Hingga saat ini kurang lebih 30 puluh tahun berlalu, ruas jalan disalili sudah bertambah banyak Salili – Tuwa, Bowombitung – Tuwa, hanya sayangnya lebar jalan itu masih tetap tidak pernah bertambah sejengkalpun tidak, dan mobil yang masuk tetap seperti 30 tahun yang lalu yaitu ”untung-untungan seminggu ada yang masuk” kenapa ?????????

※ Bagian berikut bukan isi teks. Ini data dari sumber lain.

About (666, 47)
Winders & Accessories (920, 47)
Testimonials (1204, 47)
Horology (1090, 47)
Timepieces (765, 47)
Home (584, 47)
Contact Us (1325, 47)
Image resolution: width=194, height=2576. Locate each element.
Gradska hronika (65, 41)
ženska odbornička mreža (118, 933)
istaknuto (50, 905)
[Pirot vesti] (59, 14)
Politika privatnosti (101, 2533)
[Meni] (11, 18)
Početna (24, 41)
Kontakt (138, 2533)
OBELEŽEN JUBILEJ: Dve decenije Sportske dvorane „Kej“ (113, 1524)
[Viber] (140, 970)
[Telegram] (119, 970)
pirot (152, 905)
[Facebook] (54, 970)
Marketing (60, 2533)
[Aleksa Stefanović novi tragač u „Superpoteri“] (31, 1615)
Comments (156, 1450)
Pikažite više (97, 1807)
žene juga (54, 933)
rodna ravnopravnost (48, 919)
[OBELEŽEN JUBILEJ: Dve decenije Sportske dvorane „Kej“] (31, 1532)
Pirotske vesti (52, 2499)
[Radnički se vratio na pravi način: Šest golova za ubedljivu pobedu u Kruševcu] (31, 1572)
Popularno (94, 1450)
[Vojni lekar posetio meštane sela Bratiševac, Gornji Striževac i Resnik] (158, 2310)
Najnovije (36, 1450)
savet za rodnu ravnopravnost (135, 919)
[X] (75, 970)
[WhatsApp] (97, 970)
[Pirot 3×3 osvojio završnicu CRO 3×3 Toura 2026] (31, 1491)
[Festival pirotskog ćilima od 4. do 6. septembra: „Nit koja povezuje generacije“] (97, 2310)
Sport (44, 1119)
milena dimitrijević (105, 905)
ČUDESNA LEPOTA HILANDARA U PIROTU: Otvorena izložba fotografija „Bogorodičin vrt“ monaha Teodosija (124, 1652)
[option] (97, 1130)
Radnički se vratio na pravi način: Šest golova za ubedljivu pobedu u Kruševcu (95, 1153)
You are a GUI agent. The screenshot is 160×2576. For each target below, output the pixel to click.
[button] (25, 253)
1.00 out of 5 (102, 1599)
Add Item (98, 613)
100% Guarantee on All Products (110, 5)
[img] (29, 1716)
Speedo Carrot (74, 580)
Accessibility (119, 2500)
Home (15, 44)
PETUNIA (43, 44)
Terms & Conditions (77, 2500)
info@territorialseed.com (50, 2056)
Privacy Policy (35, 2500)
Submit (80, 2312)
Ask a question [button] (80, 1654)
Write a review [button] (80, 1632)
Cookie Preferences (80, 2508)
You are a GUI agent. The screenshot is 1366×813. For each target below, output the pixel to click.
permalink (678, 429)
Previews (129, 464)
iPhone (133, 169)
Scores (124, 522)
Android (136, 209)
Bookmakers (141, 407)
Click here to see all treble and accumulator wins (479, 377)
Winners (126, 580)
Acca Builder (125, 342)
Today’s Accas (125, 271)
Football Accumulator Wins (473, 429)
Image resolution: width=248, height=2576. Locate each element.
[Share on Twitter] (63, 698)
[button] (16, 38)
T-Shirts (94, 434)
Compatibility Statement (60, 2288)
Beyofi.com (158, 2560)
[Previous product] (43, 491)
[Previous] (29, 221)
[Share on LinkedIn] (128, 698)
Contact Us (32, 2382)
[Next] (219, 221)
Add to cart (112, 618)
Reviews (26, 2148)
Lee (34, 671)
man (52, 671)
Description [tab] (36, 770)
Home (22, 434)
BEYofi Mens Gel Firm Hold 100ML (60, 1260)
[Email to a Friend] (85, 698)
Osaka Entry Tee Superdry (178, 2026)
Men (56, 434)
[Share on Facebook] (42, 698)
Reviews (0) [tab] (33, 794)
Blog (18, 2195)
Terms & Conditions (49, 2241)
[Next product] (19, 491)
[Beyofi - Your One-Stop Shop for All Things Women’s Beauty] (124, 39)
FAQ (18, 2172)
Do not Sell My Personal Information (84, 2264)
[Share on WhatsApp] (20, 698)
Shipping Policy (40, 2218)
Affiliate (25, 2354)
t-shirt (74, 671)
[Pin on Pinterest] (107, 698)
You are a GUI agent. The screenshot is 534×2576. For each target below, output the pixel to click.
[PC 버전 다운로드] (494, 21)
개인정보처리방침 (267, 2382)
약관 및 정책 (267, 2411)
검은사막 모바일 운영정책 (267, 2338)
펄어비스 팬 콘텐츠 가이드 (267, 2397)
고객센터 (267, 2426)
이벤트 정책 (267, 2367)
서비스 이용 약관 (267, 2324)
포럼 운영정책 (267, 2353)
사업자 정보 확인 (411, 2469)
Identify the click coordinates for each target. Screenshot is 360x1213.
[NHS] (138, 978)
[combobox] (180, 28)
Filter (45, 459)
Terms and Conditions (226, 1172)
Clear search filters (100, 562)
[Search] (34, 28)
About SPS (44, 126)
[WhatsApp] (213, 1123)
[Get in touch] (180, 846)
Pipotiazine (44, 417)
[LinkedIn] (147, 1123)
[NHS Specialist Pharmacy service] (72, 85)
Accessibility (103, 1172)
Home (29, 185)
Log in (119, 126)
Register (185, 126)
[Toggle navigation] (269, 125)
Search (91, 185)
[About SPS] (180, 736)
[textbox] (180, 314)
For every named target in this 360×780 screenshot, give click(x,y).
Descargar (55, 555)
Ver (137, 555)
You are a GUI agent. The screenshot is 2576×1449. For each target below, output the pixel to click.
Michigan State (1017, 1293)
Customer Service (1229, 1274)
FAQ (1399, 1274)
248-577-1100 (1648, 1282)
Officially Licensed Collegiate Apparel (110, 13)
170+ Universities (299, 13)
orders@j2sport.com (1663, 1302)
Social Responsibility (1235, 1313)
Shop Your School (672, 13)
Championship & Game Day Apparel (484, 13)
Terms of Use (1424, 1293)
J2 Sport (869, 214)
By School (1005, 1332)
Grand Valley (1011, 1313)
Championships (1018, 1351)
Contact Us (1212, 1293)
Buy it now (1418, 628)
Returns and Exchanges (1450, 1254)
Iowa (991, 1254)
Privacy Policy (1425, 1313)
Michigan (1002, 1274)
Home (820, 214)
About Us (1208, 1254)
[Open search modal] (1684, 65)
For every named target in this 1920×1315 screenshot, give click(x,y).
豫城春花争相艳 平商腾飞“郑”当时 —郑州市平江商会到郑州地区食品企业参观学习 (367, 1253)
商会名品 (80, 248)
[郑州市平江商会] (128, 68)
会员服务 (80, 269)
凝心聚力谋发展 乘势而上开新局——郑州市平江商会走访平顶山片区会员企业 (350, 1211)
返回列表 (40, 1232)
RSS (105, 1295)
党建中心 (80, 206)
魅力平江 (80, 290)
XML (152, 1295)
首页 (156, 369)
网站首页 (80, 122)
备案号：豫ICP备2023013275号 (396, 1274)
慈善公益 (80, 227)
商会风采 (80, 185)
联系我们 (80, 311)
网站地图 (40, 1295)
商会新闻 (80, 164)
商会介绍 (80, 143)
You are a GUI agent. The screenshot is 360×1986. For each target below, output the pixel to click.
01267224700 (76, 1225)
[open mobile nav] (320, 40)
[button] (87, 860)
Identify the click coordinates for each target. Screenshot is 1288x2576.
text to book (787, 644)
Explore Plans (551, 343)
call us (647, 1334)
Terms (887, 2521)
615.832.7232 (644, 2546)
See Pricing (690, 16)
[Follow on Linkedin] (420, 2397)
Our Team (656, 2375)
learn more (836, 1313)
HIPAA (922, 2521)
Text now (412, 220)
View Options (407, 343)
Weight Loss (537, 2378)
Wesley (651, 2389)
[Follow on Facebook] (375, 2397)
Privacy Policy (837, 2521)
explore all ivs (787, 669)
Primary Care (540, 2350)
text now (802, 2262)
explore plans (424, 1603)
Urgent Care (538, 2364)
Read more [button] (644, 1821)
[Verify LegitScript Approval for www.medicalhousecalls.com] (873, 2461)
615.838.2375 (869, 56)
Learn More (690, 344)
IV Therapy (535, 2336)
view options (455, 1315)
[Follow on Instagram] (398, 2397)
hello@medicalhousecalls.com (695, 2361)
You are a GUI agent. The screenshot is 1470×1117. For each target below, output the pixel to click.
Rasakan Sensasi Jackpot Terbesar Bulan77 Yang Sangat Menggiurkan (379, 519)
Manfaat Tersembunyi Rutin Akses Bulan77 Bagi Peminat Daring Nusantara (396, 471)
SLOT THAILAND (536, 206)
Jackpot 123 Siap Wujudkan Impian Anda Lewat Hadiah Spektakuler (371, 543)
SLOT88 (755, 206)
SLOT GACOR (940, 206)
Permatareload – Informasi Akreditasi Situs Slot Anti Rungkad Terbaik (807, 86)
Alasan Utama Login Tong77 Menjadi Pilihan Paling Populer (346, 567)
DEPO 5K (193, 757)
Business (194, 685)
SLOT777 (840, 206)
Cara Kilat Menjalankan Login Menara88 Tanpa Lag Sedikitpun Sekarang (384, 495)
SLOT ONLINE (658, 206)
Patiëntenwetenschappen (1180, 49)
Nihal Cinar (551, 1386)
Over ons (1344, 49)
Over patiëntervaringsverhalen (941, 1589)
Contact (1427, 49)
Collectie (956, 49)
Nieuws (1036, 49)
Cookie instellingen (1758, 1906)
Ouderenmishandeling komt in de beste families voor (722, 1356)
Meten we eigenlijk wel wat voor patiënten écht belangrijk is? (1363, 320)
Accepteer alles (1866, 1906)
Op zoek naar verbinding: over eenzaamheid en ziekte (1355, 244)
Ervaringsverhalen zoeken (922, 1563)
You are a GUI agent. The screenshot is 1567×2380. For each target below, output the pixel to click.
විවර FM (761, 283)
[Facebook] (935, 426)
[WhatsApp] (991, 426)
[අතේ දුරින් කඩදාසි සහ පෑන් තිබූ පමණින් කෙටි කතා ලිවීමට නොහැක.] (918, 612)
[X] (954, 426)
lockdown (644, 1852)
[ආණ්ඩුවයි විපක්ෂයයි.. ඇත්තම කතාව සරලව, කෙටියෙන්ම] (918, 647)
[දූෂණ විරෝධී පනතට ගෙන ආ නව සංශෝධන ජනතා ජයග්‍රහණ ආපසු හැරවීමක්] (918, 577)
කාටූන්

Ada beberapa hal yang menyebabkan tidak berkembangnya lalulintas pada suatu wilayah :
1. Terjadi ego wilayah kampung. Masyarakat salili hanya membangun jalan utuk salili, Masyarakat Beong hanya berfikir jalan untuk orang Beong, demikian juga kampung-kampung yang lain. Harus diingat bahwa lalulintas tidak mengenal batas kampung, lalulintas harus diberi ruang gerak yang lebih luas, apalagi Salili, Beong dan kanawong adalah sentra produksi pertanian, sehingga apabila ketiga kampung ini dihubungkan dengan suatu ruas jalan yang memadai lalulintasnya pasti akan berkembang dan hidup.
2. Jalan yang dibangun terlalu sempit (hanya 3 meter tanpa bahu jalan lagi), sehingga membawa dampak trauma bagi pengendara kendaraan roda 4 untuk masuk.
3. Tidak ada pengendalian pembangunan rumah masyarakat, sehingga menutup kemungkinan untuk dikembangkannya alur lalulintas yang lebih baik.